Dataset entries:

_ _ _

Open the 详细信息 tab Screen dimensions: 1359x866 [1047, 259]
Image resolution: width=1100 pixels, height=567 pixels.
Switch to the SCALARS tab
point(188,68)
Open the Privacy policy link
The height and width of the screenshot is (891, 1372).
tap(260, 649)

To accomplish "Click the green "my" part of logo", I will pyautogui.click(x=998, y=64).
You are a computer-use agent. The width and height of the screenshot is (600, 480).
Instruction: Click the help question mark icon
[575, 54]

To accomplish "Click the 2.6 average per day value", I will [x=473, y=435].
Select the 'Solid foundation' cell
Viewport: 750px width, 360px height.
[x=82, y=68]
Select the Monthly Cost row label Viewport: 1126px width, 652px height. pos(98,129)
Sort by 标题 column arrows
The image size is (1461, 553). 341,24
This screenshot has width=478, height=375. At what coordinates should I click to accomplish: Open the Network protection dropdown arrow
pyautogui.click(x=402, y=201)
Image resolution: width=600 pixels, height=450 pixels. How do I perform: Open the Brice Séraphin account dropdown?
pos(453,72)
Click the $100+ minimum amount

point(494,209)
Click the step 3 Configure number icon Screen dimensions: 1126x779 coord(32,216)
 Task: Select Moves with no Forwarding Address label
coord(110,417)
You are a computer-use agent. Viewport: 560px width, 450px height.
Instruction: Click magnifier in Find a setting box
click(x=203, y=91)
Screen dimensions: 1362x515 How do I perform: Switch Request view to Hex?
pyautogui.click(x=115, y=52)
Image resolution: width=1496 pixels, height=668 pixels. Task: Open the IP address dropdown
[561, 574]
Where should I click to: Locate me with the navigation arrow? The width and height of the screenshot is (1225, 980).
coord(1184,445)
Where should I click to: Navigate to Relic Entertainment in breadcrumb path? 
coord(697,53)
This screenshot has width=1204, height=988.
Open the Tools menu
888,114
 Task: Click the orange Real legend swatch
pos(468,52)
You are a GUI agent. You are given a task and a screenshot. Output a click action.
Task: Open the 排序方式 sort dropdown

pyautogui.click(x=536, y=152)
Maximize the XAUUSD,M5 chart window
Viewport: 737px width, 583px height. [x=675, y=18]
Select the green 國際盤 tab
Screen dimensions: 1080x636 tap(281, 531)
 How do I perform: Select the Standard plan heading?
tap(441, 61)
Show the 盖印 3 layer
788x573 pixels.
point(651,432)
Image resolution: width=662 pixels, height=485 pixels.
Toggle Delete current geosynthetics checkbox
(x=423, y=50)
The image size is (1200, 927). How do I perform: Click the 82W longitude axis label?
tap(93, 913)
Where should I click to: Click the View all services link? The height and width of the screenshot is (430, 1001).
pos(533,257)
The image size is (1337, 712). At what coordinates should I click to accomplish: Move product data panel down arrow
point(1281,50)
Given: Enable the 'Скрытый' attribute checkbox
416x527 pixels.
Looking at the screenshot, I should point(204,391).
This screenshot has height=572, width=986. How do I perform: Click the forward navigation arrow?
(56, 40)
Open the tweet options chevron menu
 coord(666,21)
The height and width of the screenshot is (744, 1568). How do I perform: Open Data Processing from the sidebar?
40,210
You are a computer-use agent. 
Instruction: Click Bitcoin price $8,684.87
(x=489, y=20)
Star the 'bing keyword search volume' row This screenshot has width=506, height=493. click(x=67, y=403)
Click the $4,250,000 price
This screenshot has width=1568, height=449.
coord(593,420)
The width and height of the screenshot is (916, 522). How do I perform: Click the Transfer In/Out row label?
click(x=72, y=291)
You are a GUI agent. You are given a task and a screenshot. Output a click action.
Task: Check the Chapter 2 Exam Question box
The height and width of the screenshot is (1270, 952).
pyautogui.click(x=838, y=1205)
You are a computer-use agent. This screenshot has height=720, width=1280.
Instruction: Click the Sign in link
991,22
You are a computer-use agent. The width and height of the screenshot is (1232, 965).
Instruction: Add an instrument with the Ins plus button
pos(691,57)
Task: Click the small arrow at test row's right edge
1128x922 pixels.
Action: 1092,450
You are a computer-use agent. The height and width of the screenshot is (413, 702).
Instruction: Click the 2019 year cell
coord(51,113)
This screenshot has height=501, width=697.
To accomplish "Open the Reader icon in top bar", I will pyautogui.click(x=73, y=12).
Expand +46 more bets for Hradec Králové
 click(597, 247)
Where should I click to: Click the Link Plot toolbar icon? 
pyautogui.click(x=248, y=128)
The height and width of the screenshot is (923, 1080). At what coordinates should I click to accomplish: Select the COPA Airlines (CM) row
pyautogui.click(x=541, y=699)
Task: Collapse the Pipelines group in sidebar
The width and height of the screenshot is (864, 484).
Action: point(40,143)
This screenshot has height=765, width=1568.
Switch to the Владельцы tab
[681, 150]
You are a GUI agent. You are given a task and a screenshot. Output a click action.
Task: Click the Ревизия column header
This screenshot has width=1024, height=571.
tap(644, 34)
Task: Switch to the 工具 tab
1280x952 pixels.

_ _ _

#### [Assigned task]
Retyping every entry exactly is the whole of the task.

#### [Answer to the exercise]
Open the 详细信息 tab Screen dimensions: 1359x866 [1047, 259]
Image resolution: width=1100 pixels, height=567 pixels.
Switch to the SCALARS tab
point(188,68)
Open the Privacy policy link
The height and width of the screenshot is (891, 1372).
tap(260, 649)

To accomplish "Click the green "my" part of logo", I will pyautogui.click(x=998, y=64).
You are a computer-use agent. The width and height of the screenshot is (600, 480).
Instruction: Click the help question mark icon
[575, 54]

To accomplish "Click the 2.6 average per day value", I will [x=473, y=435].
Select the 'Solid foundation' cell
Viewport: 750px width, 360px height.
[x=82, y=68]
Select the Monthly Cost row label Viewport: 1126px width, 652px height. pos(98,129)
Sort by 标题 column arrows
The image size is (1461, 553). 341,24
This screenshot has width=478, height=375. At what coordinates should I click to accomplish: Open the Network protection dropdown arrow
pyautogui.click(x=402, y=201)
Image resolution: width=600 pixels, height=450 pixels. How do I perform: Open the Brice Séraphin account dropdown?
pos(453,72)
Click the $100+ minimum amount

point(494,209)
Click the step 3 Configure number icon Screen dimensions: 1126x779 coord(32,216)
 Task: Select Moves with no Forwarding Address label
coord(110,417)
You are a computer-use agent. Viewport: 560px width, 450px height.
Instruction: Click magnifier in Find a setting box
click(x=203, y=91)
Screen dimensions: 1362x515 How do I perform: Switch Request view to Hex?
pyautogui.click(x=115, y=52)
Image resolution: width=1496 pixels, height=668 pixels. Task: Open the IP address dropdown
[561, 574]
Where should I click to: Locate me with the navigation arrow? The width and height of the screenshot is (1225, 980).
coord(1184,445)
Where should I click to: Navigate to Relic Entertainment in breadcrumb path? 
coord(697,53)
This screenshot has width=1204, height=988.
Open the Tools menu
888,114
 Task: Click the orange Real legend swatch
pos(468,52)
You are a GUI agent. You are given a task and a screenshot. Output a click action.
Task: Open the 排序方式 sort dropdown

pyautogui.click(x=536, y=152)
Maximize the XAUUSD,M5 chart window
Viewport: 737px width, 583px height. [x=675, y=18]
Select the green 國際盤 tab
Screen dimensions: 1080x636 tap(281, 531)
 How do I perform: Select the Standard plan heading?
tap(441, 61)
Show the 盖印 3 layer
788x573 pixels.
point(651,432)
Image resolution: width=662 pixels, height=485 pixels.
Toggle Delete current geosynthetics checkbox
(x=423, y=50)
The image size is (1200, 927). How do I perform: Click the 82W longitude axis label?
tap(93, 913)
Where should I click to: Click the View all services link? The height and width of the screenshot is (430, 1001).
pos(533,257)
The image size is (1337, 712). At what coordinates should I click to accomplish: Move product data panel down arrow
point(1281,50)
Given: Enable the 'Скрытый' attribute checkbox
416x527 pixels.
Looking at the screenshot, I should point(204,391).
This screenshot has height=572, width=986. How do I perform: Click the forward navigation arrow?
(56, 40)
Open the tweet options chevron menu
 coord(666,21)
The height and width of the screenshot is (744, 1568). How do I perform: Open Data Processing from the sidebar?
40,210
You are a computer-use agent. 
Instruction: Click Bitcoin price $8,684.87
(x=489, y=20)
Star the 'bing keyword search volume' row This screenshot has width=506, height=493. click(x=67, y=403)
Click the $4,250,000 price
This screenshot has width=1568, height=449.
coord(593,420)
The width and height of the screenshot is (916, 522). How do I perform: Click the Transfer In/Out row label?
click(x=72, y=291)
You are a GUI agent. You are given a task and a screenshot. Output a click action.
Task: Check the Chapter 2 Exam Question box
The height and width of the screenshot is (1270, 952).
pyautogui.click(x=838, y=1205)
You are a computer-use agent. This screenshot has height=720, width=1280.
Instruction: Click the Sign in link
991,22
You are a computer-use agent. The width and height of the screenshot is (1232, 965).
Instruction: Add an instrument with the Ins plus button
pos(691,57)
Task: Click the small arrow at test row's right edge
1128x922 pixels.
Action: 1092,450
You are a computer-use agent. The height and width of the screenshot is (413, 702).
Instruction: Click the 2019 year cell
coord(51,113)
This screenshot has height=501, width=697.
To accomplish "Open the Reader icon in top bar", I will pyautogui.click(x=73, y=12).
Expand +46 more bets for Hradec Králové
 click(597, 247)
Where should I click to: Click the Link Plot toolbar icon? 
pyautogui.click(x=248, y=128)
The height and width of the screenshot is (923, 1080). At what coordinates should I click to accomplish: Select the COPA Airlines (CM) row
pyautogui.click(x=541, y=699)
Task: Collapse the Pipelines group in sidebar
The width and height of the screenshot is (864, 484).
Action: point(40,143)
This screenshot has height=765, width=1568.
Switch to the Владельцы tab
[681, 150]
You are a GUI agent. You are given a task and a screenshot. Output a click action.
Task: Click the Ревизия column header
This screenshot has width=1024, height=571.
tap(644, 34)
Task: Switch to the 工具 tab
1280x952 pixels.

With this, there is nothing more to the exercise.